I also think a group of smart retina doctors are going to put together imaging centers. Because I think cameras are unaffordable for your average glaucoma doctor or your average cataract doctor. If we have really nice imaging centers, then I think your average small multi-practice group will send patients to the imaging center and they will do the interpretation. It's going to be a way to consolidate the best imaging so multiple practices can use it.
Can you share any advice for future generations of ocular oncologists and retina specialists?
Nothing is going to be handed to you. You have to prove you want to be in that seat at that table. It will require hard work, dedication and enthusiasm.
I encourage young retina specialists to find their niche. You want to love what you do and love your patients, otherwise you can't go to work every day. Follow your heart, find what excites you and makes you happy and go 110% towards your goal.
Do not get caught in following that little carrot – the dollar bill -- because it might lead to a lot of prosperity, but it doesn't always lead to happiness.
I went into ocular oncology because I saw a need. The field was very rudimentary and I saw an opportunity to do some analyses to see, for example, if plaque radiation was worth it -- what were the outcomes, how many patients got metastases, and what was the 10-year risk for metastases. It was a lot of work, but I used the data Jerry had collected for 15 years before I joined as a springboard.

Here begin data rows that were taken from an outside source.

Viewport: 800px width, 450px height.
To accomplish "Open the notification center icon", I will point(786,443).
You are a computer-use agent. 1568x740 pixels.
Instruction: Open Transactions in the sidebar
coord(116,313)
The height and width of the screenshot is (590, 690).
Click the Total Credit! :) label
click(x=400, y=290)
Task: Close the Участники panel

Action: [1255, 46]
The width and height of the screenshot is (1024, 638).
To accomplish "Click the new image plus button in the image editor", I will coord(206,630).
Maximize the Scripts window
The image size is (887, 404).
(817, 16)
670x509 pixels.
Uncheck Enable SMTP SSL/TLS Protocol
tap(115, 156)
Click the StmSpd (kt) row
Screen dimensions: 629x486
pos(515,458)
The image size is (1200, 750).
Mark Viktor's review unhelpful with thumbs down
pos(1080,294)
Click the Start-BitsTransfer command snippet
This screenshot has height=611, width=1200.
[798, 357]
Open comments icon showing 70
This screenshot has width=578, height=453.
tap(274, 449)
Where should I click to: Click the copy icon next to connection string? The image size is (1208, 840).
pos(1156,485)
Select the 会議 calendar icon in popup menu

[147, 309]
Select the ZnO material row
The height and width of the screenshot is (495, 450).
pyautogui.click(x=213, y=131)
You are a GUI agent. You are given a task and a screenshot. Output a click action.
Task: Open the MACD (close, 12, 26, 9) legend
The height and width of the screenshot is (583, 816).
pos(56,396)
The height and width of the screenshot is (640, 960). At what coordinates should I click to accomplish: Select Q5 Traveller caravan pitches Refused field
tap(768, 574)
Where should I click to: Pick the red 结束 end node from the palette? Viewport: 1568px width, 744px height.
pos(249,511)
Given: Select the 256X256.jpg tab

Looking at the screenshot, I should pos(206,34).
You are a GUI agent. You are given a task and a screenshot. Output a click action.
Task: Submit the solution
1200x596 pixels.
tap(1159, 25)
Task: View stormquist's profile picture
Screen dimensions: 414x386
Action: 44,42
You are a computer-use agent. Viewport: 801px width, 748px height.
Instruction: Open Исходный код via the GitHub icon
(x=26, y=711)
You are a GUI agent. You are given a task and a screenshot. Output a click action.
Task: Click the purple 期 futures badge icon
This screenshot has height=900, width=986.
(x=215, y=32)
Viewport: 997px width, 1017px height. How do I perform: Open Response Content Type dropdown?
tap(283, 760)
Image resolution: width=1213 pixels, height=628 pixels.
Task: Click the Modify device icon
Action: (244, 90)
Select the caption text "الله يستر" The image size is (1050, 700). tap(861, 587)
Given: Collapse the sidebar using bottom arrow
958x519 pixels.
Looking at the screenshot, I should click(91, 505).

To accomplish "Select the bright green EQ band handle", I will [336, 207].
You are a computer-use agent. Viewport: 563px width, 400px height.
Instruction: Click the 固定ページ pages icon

I want the young people in retina to understand that everything you do is important, even if you're just there collecting data on interesting diseases, some smart statistician will use that data. So, keep doing your best exploring, providing good care. It’s all part of building the pyramid of knowledge.
I’m sure the future holds many more exciting things. We are now working on a multi-center prospective study using an injection of a nanoparticle to treat melanoma. It's really exciting. Anything we can do to further the field, we're there!
This has been a really exciting career for both Jerry and me. Exciting to see all of the amazing innovations that have happened and our ability in ocular oncology to save lives and eyes that would have been lost to retinoblastoma and different types of tumors. Thank you all for your support of our interest in ocular tumors.
The ASRS thanks Dr. Shields for sharing her retina reflections.